We know how Joey Bosa's representatives feel about the rookie's contract impasse and, after the most informative statement sent out by a team about a player contract in league history Wednesday, we know exactly how the Chargers feel.
But where does the rest of the league fit in?
"At the end of the day, this is what you love to do -- you love to play this game," Colts linebacker D'Qwell Jackson said Thursday on NFL Network's Good Morning Football. "We get compensated very well, so at some point you have to talk to your agent, talk to the powers that be and like 'I want to play football, do whatever you can to get me into camp.' You need to show up to camp.
"We all know you can't flip a switch and, 'OK, I'm going to get 10 sacks or I'm going to get this many tackles.' You have to actually build a rapport with your teammates, build a rapport with your coaches. And understand this game plays at a different speed. It takes a different type of conditioning to get yourself prepared week-in and week-out. So, there's a ton that goes into it."

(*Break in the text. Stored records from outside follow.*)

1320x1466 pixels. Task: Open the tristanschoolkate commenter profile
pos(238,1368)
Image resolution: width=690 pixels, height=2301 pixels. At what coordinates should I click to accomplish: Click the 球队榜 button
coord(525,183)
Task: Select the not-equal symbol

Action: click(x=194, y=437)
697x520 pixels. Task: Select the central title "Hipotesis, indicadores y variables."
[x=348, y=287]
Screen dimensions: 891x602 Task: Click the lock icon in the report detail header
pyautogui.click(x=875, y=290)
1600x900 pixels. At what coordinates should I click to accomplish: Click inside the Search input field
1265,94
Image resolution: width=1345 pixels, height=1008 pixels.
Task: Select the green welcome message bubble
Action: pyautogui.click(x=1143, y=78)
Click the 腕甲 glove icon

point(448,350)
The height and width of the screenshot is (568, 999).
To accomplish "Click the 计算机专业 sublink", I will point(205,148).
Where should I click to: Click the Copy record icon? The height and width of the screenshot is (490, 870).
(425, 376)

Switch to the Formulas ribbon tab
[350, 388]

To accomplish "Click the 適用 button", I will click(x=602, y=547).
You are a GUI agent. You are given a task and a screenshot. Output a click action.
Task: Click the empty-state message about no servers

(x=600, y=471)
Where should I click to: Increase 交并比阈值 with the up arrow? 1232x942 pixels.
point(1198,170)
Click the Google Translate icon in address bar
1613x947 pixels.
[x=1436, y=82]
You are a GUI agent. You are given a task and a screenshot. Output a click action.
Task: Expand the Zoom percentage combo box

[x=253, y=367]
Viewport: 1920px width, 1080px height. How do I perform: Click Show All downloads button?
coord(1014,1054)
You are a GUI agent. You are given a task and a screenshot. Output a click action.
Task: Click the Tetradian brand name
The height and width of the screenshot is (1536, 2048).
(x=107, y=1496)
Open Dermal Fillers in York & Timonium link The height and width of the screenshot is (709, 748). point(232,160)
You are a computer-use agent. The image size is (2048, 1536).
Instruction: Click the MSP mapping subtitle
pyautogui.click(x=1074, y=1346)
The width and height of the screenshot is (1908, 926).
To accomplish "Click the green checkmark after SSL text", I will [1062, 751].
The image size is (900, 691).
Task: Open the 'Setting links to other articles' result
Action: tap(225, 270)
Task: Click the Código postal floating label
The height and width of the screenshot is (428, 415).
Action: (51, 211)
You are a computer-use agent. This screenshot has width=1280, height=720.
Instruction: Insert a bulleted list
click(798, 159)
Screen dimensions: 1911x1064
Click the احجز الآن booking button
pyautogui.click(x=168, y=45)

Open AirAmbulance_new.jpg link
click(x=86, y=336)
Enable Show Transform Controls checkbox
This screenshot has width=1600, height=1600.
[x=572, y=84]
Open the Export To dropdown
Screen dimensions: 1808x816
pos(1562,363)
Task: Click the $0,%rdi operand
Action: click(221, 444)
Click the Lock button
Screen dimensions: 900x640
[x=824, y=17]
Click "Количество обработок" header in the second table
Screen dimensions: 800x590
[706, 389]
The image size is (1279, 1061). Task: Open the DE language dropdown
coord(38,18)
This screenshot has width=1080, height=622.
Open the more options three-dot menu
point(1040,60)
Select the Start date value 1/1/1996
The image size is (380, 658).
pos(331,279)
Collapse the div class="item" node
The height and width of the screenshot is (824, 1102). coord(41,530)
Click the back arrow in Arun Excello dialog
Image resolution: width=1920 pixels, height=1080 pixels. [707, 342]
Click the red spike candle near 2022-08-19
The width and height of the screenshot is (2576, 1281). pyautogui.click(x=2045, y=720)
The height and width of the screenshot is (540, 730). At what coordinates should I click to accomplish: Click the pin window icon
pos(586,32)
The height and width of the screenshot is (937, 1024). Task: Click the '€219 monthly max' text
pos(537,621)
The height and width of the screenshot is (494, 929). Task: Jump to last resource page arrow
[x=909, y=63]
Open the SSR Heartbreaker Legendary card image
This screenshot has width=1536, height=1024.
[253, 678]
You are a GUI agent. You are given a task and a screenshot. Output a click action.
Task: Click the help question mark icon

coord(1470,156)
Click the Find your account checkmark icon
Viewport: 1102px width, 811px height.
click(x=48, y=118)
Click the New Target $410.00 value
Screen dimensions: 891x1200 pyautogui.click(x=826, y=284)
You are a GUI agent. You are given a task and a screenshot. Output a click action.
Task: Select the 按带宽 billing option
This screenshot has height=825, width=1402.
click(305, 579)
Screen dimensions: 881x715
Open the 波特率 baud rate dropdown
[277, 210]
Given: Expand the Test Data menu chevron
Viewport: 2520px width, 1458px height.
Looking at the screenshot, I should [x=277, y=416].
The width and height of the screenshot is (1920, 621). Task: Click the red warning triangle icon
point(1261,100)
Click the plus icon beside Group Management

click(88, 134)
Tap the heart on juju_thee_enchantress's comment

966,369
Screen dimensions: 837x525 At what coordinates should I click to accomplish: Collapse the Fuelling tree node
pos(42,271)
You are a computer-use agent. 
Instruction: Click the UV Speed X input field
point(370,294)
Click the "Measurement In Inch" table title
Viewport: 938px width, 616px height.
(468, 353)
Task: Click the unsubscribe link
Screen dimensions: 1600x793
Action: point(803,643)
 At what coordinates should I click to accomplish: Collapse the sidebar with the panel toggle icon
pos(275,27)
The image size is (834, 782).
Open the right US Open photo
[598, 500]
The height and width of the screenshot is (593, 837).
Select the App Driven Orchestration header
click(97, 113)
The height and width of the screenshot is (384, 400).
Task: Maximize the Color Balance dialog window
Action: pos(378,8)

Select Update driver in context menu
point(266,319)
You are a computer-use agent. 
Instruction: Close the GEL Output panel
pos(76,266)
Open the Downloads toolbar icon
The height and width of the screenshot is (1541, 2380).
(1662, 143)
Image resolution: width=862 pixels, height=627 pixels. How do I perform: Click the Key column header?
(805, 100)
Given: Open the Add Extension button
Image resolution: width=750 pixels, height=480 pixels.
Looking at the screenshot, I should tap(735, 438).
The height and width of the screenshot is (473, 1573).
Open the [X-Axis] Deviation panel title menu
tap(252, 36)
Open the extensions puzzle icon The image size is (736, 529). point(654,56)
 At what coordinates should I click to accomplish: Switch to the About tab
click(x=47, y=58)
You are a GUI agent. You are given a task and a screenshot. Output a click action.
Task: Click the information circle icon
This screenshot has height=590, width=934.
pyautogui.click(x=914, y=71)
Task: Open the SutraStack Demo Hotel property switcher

While Jackson isn't one of Bosa's future teammates (unless Bosa re-enters the draft next year and is picked up by Indianapolis, of course), he represents an interesting third party in this war between Bosa and the Chargers. There is the perception in your own locker room, there is what you tell yourself at the end of the night and there is the respect and admiration of your peers around the league.
This battle is fascinating because there are ardent supporters on both sides. There are NFL players who -- privately, more than anything -- are rooting for Bosa because they too have been scorned during contract negotiations in the past. There are the love of the game players like Jackson who feel like the money is good enough. Then, there is every player on the Chargers and every player who might be drafted by the Chargers in the future. The team has held firm to their precedent on offset language to this point and don't sound like they are changing their minds anytime soon. Bosa represented their best chance to see it end.